At Camaçari, more than two dozen suppliers operate right inside the
Ford complex, in many cases producing components alongside Ford's main
production line. Having those supplier operations on-site allows Ford
to take the concept of just-in-time manufacturing to a whole new level.
Inventories are kept to a bare minimum, or dispensed with entirely.
Components such as dashboard assemblies flow directly into the main
Ford assembly line at the precise point and time they are needed.
Sounds pretty slick. Let's learn more.
The system also helps with quality. If there is a problem with a
part, it is a simple matter for Ford engineers to trace it to its
source and work with the supplier to correct it.
simultaneous supply chain," said Edson Molina, logistics general
manager for Ford South America. "When you have a problem, everybody
works together to solve it."
Must take quite a bit of training investment. Yep.
Most have no industrial experience when they hire on at Camaçari, so
each worker receives about 900 hours of training. Much of that time is
spent working on a scaled-down version of the real assembly line that
was built just for that purpose.
Unlike many U.S. auto plants,
where workers' responsibilities are strictly limited to specific job
classifications, workers like Silva dos Santos are encouraged to learn
as many different skills as possible.
There's a lot more meat in that article, but now let's switch gears to the troubling aspect. You got a hint of it
above, but take a look at this video tour of the facility, especially the section beginning about 30 seconds into it. The photo on the right probably hints at my problem. I'll try to transcribe:
The Ford plant is more automated than any of Fords other plants. There are more robots here than in most U.S. plants.
That concept is seen as a positive. Is it?

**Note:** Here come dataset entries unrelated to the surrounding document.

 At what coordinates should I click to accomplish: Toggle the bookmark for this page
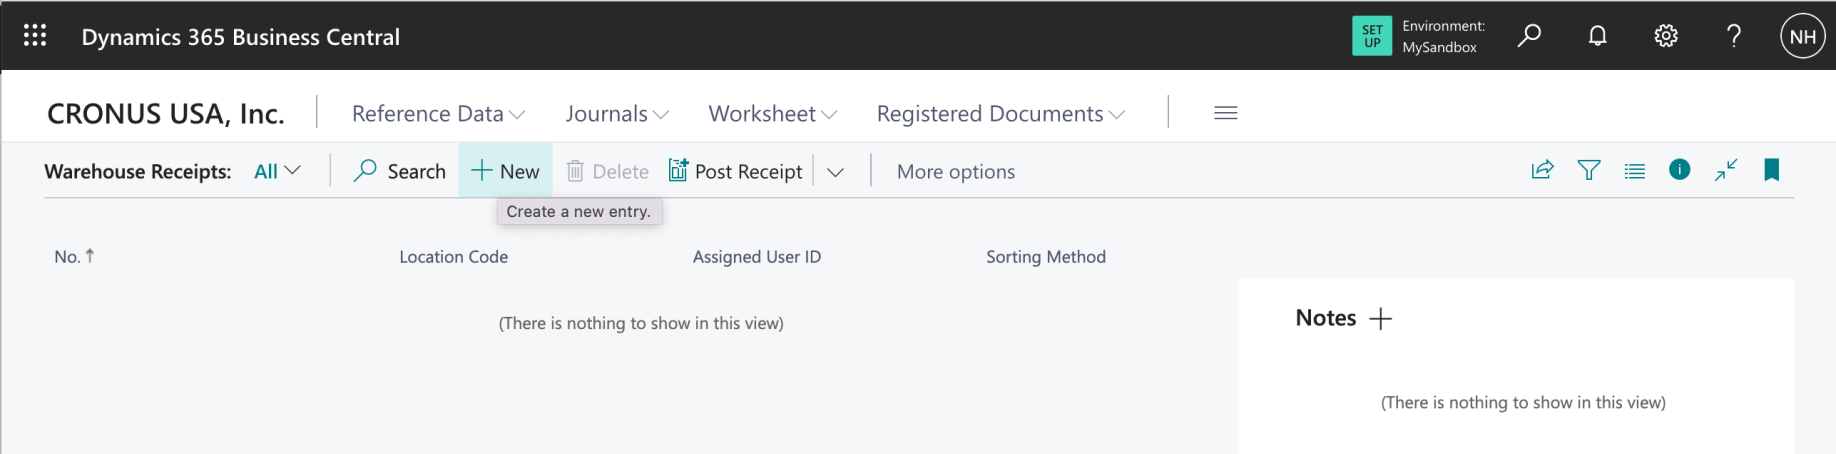tap(1772, 170)
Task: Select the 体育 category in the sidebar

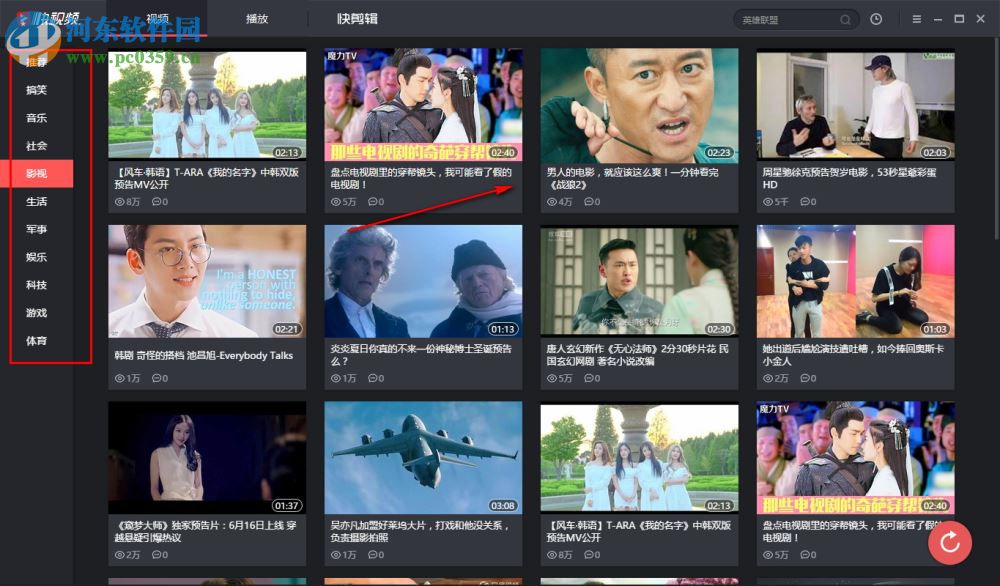Action: [34, 341]
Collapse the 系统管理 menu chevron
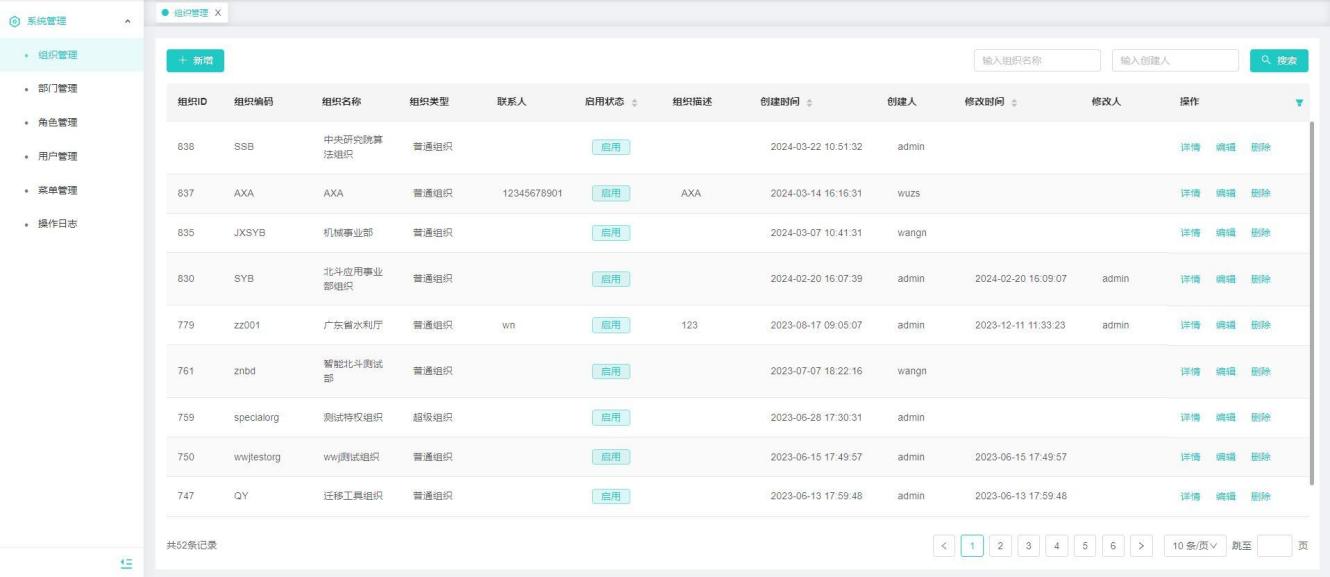The image size is (1330, 577). tap(126, 21)
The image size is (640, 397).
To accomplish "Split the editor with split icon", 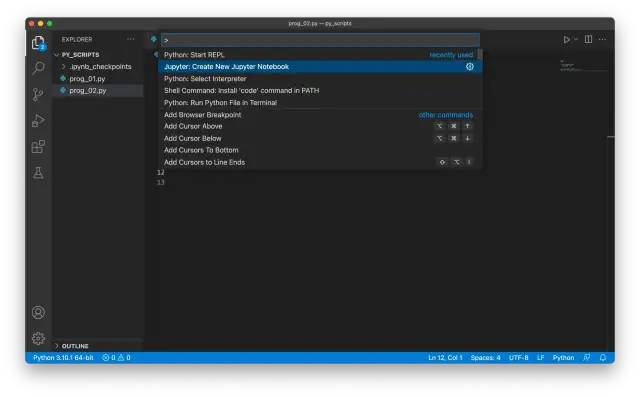I will click(588, 39).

When I visited Toyota's Kyushu, Japan facility last month, as well as several other Japanese factories, robots and automation was seen as a negative. In fact, they went out of their way to talk about how robots are only used in dangerous or physically difficult situations. Why? Because a fundamental reason why they have become so productive has to do with improvement ideas.

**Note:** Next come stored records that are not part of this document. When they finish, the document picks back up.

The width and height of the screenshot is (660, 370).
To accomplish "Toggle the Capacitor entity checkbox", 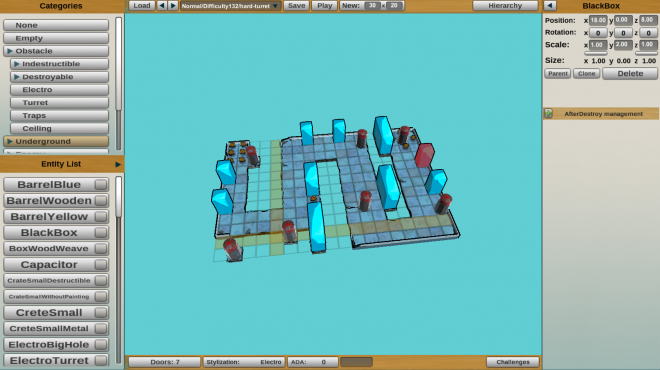I will tap(101, 264).
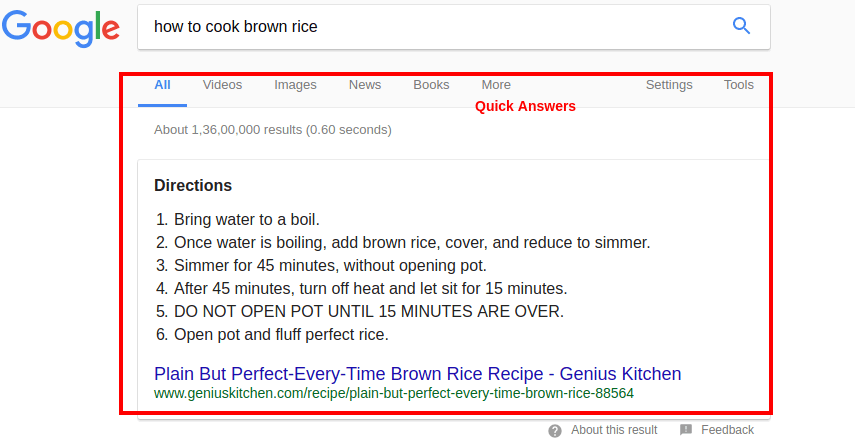Click the Feedback text link
The width and height of the screenshot is (855, 442).
tap(727, 430)
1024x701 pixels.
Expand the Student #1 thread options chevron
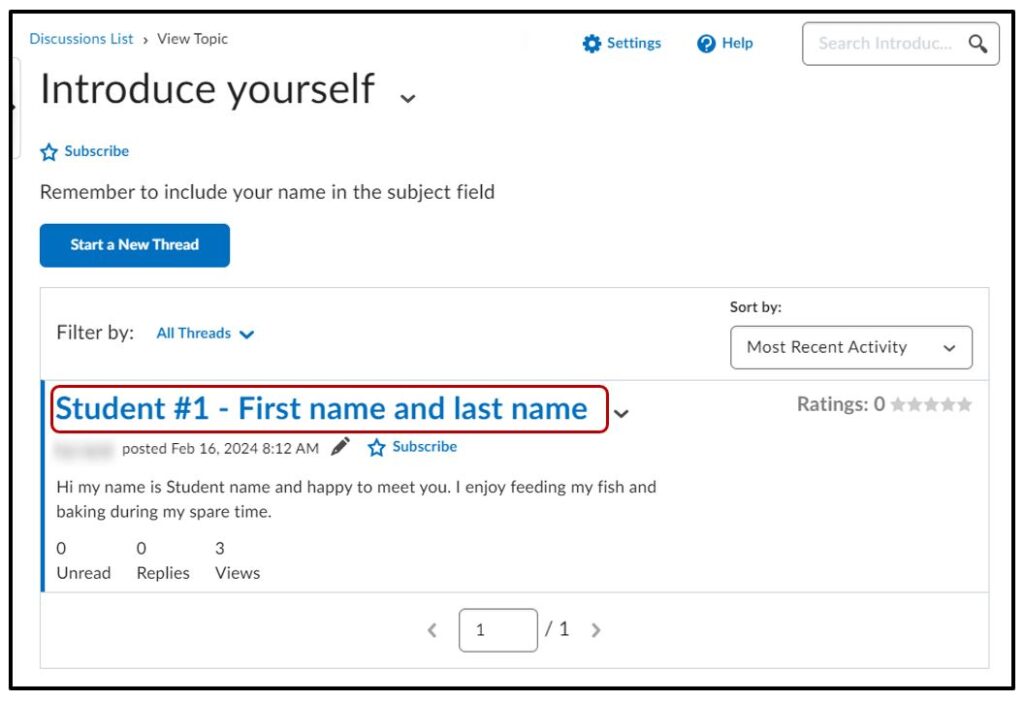click(x=621, y=413)
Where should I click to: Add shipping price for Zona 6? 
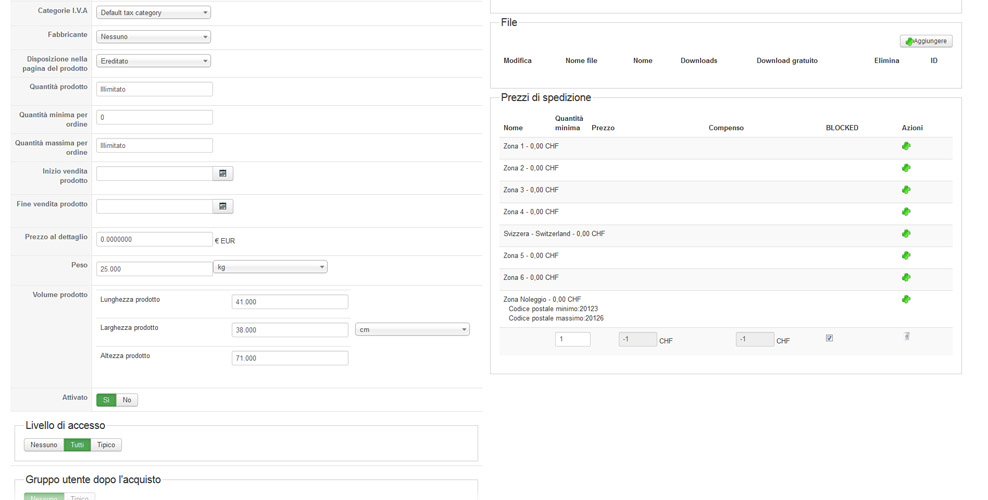pos(906,278)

People generate ideas, robots don't. Over time the productivity improvement from new ideas easily overtakes the one-time improvement from automation. This is why companies that realize there's value in the brain attached to the hands will succeed, while companies that think of the pair of hands as a cost will not.

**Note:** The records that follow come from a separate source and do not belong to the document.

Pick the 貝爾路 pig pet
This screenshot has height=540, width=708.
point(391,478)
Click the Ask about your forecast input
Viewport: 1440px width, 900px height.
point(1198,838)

The Ford Camaçari facility is very efficient and competitive now. Will it be in ten years?
Greg Glockner says
Another great post, Kevin. The question on my mind is what’s keeping Ford from modeling all their plants after Bahia. Bold steps like this might be what’s needed to turnaround their business. I wrote about this in our blog today – http://www.waffler.com/blog/entry.php?id=227
Greg Glockner says
Oops – typo – the blog URL is http://www.dwaffler.com/blog/entry.php?id=227
Thomas C. Kirkland says
Good questions and observation…I would bet though that the Camacari plant will still be competitive in 10 years as long as they maintain their flexibility to work place and keep applying LEAN 6S… After all robots are programmed to do what humans ask of them… Being given tasks done in a much quicker and efficient manner with less wastes I would venture…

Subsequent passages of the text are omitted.